Task brief: Extract exactly those lines that lie between the start of the material and the line with "Given: Click the post", including both boundary lines and no others.

====== Provided data

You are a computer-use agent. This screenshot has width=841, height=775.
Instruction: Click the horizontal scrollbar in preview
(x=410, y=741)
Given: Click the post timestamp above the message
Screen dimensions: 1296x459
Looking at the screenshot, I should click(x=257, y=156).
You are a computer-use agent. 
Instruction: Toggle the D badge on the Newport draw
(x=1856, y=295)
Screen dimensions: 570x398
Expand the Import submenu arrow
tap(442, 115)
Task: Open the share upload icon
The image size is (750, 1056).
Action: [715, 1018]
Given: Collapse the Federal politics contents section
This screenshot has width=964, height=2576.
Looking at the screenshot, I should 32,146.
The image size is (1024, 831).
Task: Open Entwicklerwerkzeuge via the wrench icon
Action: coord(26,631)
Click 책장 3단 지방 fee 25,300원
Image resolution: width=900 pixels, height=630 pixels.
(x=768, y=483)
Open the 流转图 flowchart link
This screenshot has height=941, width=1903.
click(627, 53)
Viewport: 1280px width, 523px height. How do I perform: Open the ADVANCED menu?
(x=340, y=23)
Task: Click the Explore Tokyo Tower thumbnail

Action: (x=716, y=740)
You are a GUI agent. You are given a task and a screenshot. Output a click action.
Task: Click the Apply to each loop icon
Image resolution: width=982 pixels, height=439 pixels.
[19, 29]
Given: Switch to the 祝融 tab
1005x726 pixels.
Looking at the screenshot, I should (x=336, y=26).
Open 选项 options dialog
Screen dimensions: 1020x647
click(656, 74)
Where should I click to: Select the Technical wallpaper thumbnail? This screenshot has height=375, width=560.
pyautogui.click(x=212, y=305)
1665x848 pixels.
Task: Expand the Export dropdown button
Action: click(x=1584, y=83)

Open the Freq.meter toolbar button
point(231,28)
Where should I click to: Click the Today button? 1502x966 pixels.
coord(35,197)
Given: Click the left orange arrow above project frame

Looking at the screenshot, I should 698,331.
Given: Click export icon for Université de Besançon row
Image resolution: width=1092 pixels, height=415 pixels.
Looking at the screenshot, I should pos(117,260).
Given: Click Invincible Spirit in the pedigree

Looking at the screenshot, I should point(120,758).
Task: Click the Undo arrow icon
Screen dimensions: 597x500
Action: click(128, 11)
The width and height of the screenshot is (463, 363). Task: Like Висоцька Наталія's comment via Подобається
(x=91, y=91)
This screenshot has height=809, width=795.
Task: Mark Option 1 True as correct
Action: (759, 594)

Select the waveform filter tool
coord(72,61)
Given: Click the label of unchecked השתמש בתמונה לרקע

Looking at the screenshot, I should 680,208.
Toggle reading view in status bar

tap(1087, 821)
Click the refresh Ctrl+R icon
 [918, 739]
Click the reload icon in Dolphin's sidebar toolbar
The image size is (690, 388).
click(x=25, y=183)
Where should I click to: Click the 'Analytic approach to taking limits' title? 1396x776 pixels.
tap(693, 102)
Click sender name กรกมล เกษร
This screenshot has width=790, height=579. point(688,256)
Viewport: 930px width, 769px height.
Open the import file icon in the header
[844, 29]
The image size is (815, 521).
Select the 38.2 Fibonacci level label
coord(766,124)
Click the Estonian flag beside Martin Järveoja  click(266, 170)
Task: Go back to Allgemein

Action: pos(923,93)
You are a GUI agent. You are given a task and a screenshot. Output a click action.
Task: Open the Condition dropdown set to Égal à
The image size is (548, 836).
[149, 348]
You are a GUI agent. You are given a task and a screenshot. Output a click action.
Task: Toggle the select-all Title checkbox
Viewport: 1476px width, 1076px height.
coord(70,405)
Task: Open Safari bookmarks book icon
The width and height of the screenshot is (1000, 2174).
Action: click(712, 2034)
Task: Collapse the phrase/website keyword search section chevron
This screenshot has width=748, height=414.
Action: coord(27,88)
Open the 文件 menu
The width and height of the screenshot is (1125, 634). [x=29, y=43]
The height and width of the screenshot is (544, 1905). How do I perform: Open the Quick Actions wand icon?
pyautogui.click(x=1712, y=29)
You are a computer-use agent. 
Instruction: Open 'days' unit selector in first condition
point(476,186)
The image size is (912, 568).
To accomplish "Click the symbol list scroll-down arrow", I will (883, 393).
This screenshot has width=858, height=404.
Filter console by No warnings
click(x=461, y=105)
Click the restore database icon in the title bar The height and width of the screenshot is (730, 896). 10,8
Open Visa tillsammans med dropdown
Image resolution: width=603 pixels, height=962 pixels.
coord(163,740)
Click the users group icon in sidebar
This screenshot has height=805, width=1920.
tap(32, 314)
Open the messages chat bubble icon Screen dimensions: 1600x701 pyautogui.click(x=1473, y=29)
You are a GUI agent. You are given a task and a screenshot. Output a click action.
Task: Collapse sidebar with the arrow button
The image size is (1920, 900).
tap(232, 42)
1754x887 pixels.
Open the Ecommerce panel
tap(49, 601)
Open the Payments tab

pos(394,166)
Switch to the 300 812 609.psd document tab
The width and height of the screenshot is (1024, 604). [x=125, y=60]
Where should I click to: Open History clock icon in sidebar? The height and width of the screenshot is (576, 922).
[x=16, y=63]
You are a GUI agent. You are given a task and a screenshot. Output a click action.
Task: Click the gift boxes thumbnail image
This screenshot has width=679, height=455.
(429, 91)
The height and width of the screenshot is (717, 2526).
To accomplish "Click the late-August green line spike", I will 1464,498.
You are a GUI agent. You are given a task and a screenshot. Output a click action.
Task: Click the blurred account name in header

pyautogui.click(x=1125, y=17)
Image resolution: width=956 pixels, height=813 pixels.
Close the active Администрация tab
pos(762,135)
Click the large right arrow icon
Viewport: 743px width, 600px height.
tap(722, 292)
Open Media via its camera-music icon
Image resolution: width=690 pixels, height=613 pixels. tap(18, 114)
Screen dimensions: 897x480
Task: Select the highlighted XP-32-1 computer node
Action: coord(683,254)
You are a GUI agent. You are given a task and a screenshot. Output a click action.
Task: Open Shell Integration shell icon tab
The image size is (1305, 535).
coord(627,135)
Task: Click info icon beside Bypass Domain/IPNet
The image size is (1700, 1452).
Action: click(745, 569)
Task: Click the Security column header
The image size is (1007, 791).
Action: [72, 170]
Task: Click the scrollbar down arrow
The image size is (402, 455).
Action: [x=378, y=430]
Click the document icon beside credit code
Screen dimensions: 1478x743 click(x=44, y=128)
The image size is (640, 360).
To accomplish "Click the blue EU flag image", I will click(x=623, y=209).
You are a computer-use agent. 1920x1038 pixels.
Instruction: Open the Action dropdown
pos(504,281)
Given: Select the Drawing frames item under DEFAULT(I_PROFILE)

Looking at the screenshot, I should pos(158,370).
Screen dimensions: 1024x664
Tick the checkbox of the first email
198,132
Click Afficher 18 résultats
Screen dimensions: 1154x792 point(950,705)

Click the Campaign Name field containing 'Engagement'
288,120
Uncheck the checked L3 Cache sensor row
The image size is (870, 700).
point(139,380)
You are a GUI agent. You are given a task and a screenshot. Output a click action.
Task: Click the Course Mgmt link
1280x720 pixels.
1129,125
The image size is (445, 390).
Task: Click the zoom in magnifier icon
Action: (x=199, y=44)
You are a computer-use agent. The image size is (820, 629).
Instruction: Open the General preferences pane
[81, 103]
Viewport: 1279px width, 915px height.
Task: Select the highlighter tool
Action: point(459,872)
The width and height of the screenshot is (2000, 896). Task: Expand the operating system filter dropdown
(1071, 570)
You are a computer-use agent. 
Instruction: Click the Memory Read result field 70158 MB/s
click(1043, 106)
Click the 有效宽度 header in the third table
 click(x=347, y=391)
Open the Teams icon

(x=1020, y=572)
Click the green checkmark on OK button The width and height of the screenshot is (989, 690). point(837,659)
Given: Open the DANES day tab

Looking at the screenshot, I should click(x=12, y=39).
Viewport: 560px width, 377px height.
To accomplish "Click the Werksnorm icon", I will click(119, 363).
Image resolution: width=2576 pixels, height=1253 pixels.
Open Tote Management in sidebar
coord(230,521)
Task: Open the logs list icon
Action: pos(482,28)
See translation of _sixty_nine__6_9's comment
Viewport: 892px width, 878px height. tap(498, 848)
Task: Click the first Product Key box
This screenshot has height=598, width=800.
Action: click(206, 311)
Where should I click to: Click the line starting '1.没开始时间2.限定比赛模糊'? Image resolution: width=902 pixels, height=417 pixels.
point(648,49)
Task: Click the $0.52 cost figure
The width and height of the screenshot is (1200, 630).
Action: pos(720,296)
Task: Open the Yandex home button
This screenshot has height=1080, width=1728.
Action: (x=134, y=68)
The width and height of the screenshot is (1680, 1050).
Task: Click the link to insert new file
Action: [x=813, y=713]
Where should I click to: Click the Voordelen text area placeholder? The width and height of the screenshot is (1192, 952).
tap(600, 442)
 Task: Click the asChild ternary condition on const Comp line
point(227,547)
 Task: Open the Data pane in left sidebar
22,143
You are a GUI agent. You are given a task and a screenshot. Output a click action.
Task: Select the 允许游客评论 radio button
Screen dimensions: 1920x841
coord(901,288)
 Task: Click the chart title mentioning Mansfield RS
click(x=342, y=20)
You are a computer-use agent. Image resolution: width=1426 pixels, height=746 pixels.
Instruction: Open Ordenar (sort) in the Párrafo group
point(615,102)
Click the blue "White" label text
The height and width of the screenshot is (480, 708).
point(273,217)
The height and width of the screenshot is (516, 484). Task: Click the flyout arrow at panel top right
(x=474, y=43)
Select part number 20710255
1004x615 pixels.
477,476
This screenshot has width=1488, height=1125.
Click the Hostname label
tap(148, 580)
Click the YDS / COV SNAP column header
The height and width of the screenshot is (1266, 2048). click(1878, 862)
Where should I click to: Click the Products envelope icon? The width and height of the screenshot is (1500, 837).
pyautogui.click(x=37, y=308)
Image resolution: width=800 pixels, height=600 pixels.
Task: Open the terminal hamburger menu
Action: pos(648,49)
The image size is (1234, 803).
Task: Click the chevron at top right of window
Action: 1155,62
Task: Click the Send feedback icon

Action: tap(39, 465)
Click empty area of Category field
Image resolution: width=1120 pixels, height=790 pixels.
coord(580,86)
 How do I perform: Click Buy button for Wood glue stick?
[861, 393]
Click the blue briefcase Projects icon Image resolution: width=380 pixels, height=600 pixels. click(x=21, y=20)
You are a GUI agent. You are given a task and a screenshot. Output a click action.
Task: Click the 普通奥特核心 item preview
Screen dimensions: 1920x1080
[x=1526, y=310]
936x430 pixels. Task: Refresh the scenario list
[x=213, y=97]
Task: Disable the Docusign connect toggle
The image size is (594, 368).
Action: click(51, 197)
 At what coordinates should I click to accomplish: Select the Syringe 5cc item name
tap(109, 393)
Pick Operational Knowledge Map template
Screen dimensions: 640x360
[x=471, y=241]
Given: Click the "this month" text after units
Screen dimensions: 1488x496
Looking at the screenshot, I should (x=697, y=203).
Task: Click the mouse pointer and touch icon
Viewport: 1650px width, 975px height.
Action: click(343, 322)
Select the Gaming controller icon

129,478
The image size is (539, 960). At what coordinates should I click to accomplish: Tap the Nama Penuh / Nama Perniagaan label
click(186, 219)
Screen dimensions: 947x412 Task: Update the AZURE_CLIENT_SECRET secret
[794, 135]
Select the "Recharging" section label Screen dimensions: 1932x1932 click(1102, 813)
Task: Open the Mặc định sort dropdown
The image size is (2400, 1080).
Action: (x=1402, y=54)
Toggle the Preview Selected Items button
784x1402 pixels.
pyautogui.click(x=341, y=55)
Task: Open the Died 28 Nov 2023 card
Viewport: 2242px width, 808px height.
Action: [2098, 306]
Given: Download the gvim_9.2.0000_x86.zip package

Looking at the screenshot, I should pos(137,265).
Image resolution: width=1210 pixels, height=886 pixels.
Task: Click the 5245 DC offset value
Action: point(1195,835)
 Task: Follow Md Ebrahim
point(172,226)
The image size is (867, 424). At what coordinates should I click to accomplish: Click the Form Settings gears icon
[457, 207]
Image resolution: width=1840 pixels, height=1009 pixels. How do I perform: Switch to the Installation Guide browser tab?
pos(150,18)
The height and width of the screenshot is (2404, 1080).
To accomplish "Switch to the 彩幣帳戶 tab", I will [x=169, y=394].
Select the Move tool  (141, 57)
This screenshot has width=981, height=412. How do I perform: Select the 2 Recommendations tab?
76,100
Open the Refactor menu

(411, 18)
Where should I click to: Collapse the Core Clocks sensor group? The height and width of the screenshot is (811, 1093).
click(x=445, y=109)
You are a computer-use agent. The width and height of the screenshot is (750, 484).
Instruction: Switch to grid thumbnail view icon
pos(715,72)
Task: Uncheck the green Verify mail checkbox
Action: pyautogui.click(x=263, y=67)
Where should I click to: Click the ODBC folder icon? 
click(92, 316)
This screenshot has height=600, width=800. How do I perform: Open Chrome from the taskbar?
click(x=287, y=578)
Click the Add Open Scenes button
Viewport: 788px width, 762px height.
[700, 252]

============

Task answer:
You are a computer-use agent. This screenshot has width=841, height=775.
Instruction: Click the horizontal scrollbar in preview
(x=410, y=741)
Given: Click the post timestamp above the message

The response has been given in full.